Interaction design Publications Research

Some late thoughts about CHI 2009

Roughly a month ago I attended the CHI 2009 conference in Boston straight after handing in my dissertation. Together with co-authors Lone Koefoed Hansen and Kim Halskov, I had two papers for presentation: Performing Perception – Staging Aesthetics of Interaction and Dynamically Transparent Windows. In addition to the plethora of activities and presentation tracks, this made for a rather hectic conference experience. Having had a few weeks to let things sink in, I consider the conference to be the most interesting I have yet attended in my (admittedly brief) academic carreer.

With 14 parallel sessions, there was always something fascinating going on, and much like music festivals, this meant that I had to make tough choices and miss talks and panels that I would have liked to attend. I must give credit to the organizers for exploring a variety of different presentation and discussion forms: Workshops, courses, colloquia, keynotes, short papers, long papers, case studies, panel discussions, design community talks, invited thematic presentations, presentation of selected journal publications, alt.chi presentations, and numerous extra-curricular activities, including an inspiring visit to the MIT Media Lab. As an interesting addition there were a number of “battle-sessions” in which the presentation of particularly contestable papers were followed by panel-discussions, e.g. concerning the role of ethnography in design, or the quantification of experiential aspects of interaction.

Out of the many good contributions (there was a total of 277 accepted papers), I’ve selected six that I found particularly fascinating with regards to my own research interests, and which I hope to discuss in more length in future posts:

Bardzell: Interaction Criticism and Aesthetics

Benford, Giannachi & Koleva
: From Interaction to Trajectories: Designing Coherent Journeys Through User Experiences

Gaver et al: Anatomy of a Failure: How We Knew When Our Design Went Wrong, and What We Learned From It

Snibbe & Raffle: 
Social Immersive Media: Pursuing Best Practices for Multi-user Interactive Camera/projector Exhibits

Herring et al: 
Getting Inspired! Understanding How and Why Examples are Used in Creative Design Practice

Lim, Stolterman & Tenenberg
: The Anatomy of Prototypes: Prototypes as Filters, Prototypes as Manifestations of Design Ideas

Publications Visualisation

Maps for design reflection

Together with co-authors Kim Halskov and Rune Nielsen, I have recently had the paper Maps for design reflection accepted for the journal Artifact. I will make a version of the paper available here as soon as it is officially published.

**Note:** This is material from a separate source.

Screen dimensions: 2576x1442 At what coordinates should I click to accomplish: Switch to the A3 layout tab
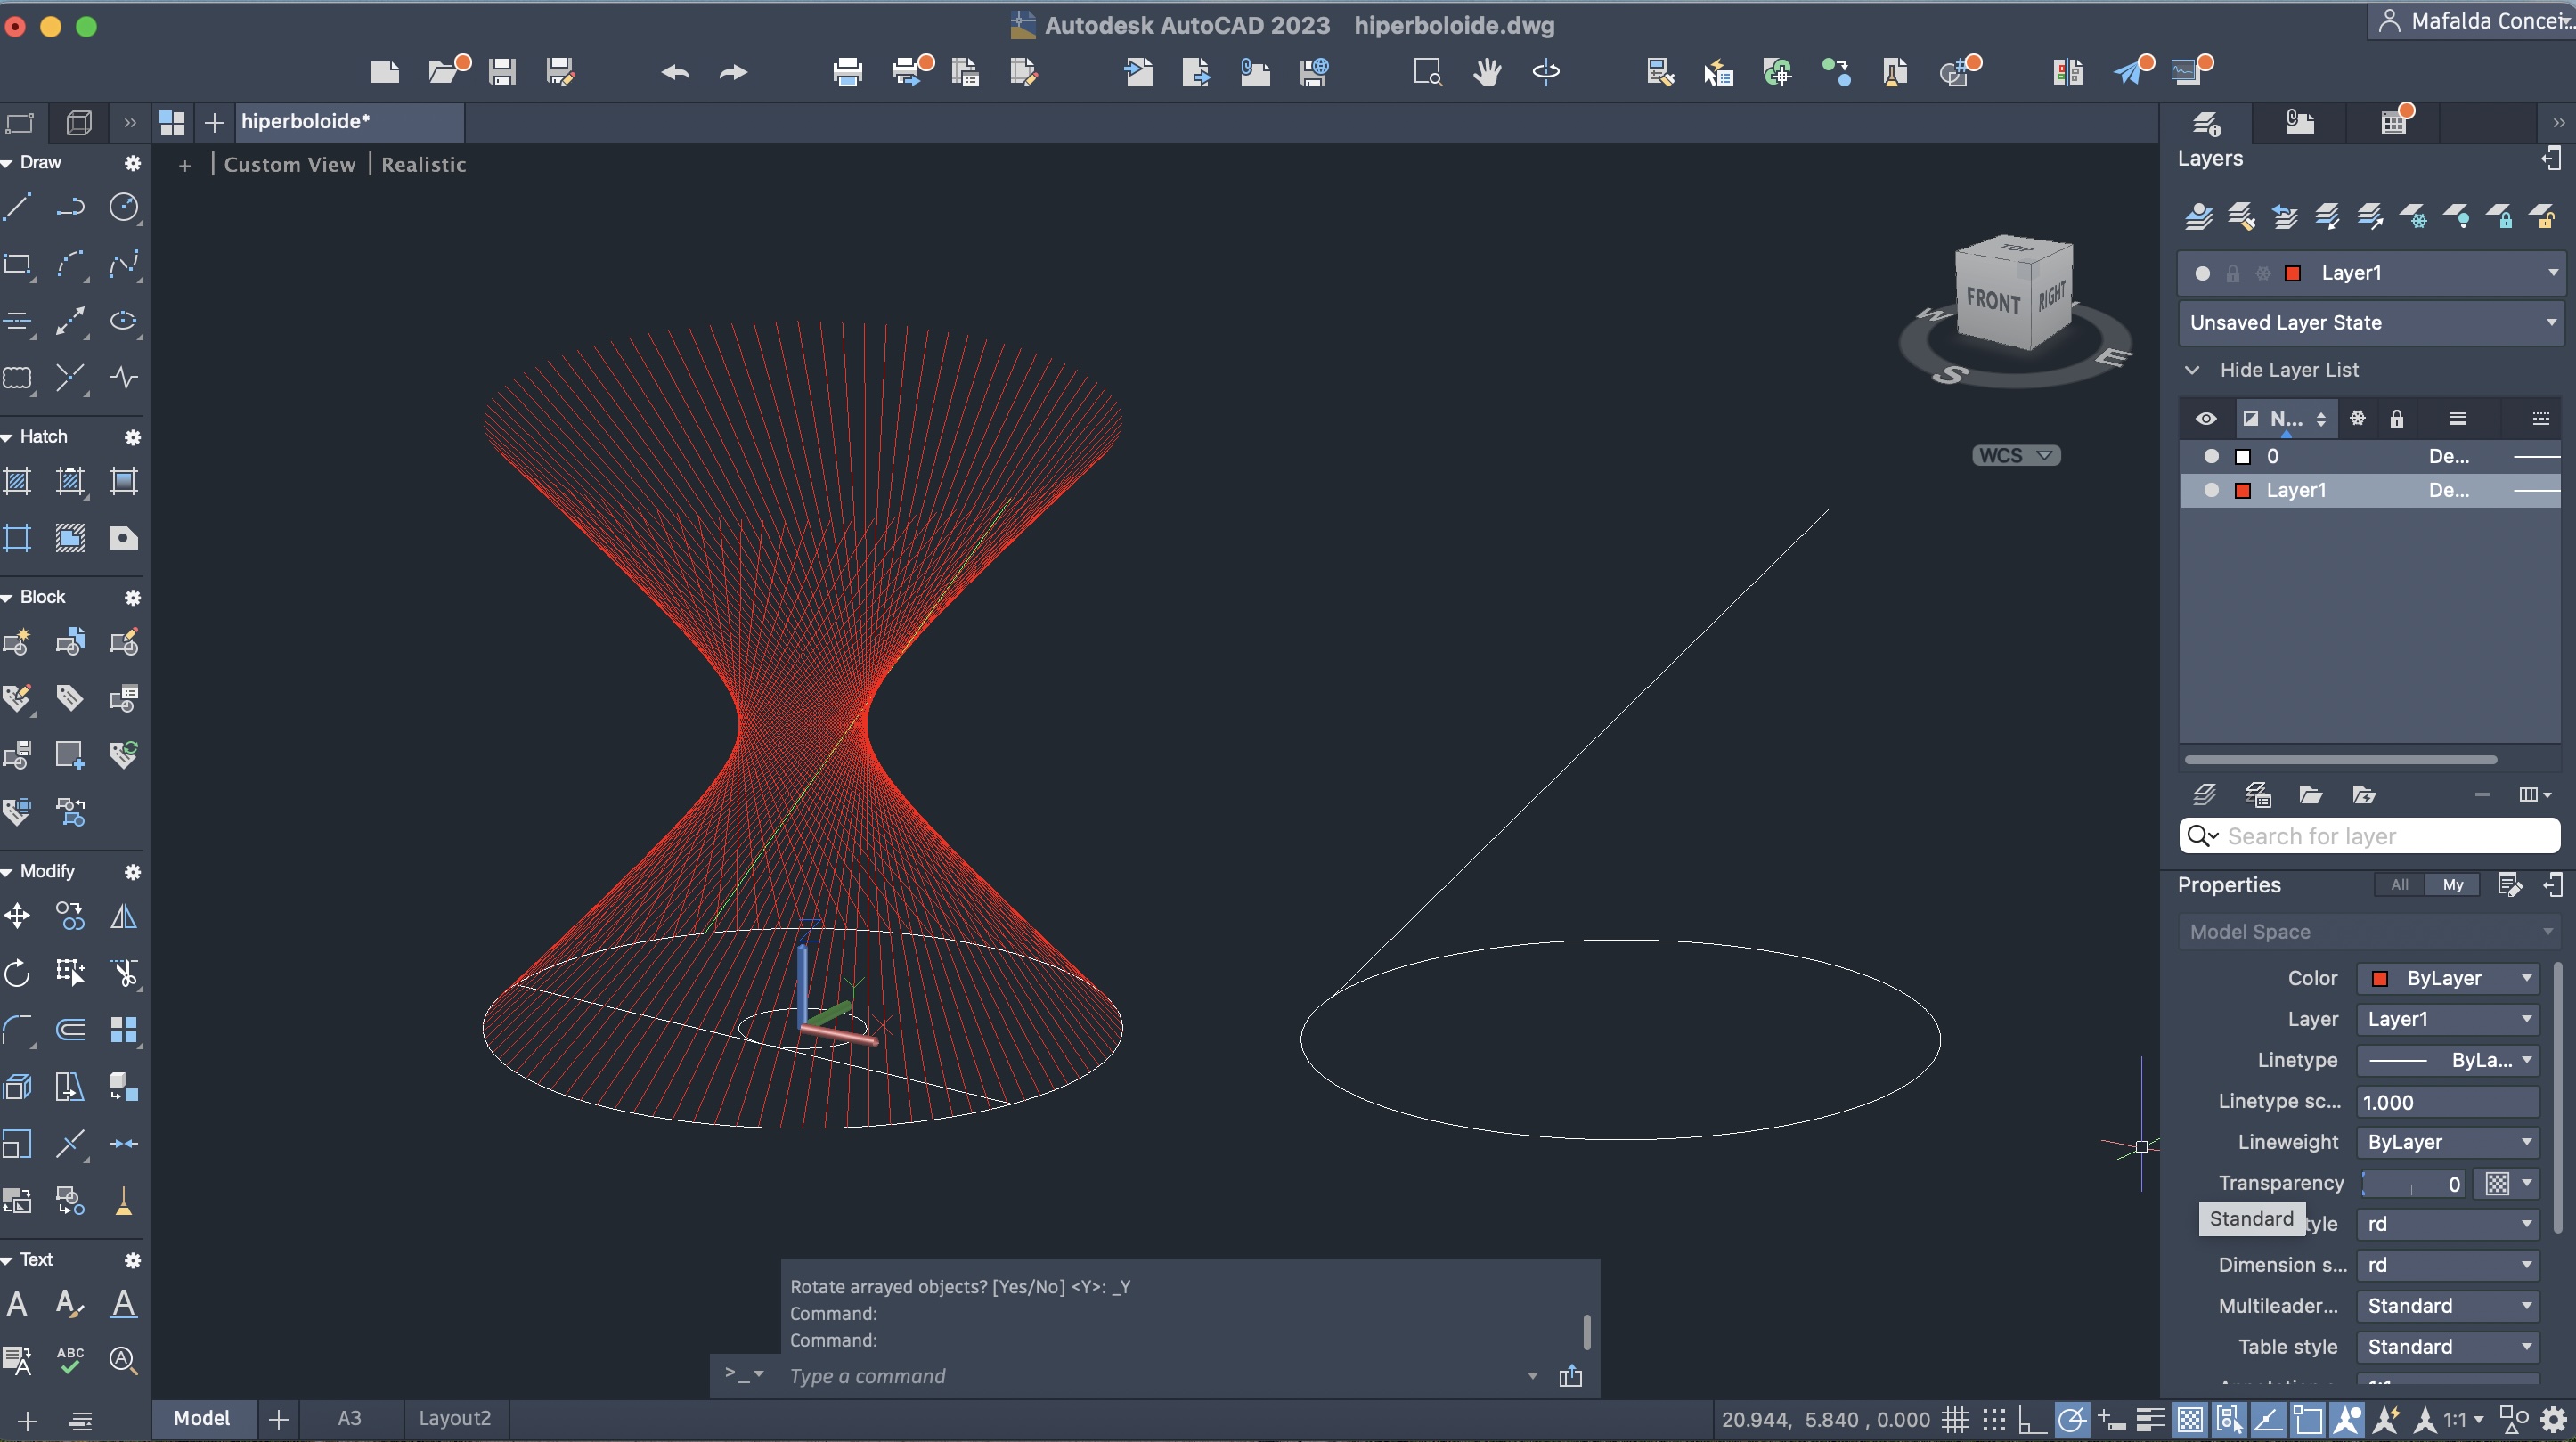click(x=349, y=1418)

This paper introduces, applies, and discusses a set of design artefacts called maps for design reflection, intended to support design researchers in capturing, analysing, and reflecting upon design processes. The maps focus on reflection with respect to the role of sources of inspiration and design materials in the emergence and transformation of design ideas. The paper revolves around a specific case, the design of media façades – i.e. displays that are an integrated part of a building’s façade – as part of the development of material for a bid in an architectural competition for a new modern art museum in Warsaw, Poland.
We present and discuss three types of maps, namely overview maps, strand maps, and focal maps. They differ in scope as well as application: overview maps outline the entire design process and are intended for reflection upon the general trends and developments in the project, particularly with regards to the numerous concepts and materials brought into play; strand maps trace a specific design concept through its life-cycle in the design process and are intended primarily for reflection upon the transformations the concept undergoes and the various ways in which it is represented; finally, focal maps capture specific design moves and experiments and are intended for guided description of and reflection upon relevance, rationale and insights tied to these experiments.

Dalsgaard, P., Halskov, K., Nielsen, R. 2009, “Maps for design reflection”, accepted for publication in Artifact, Routledge.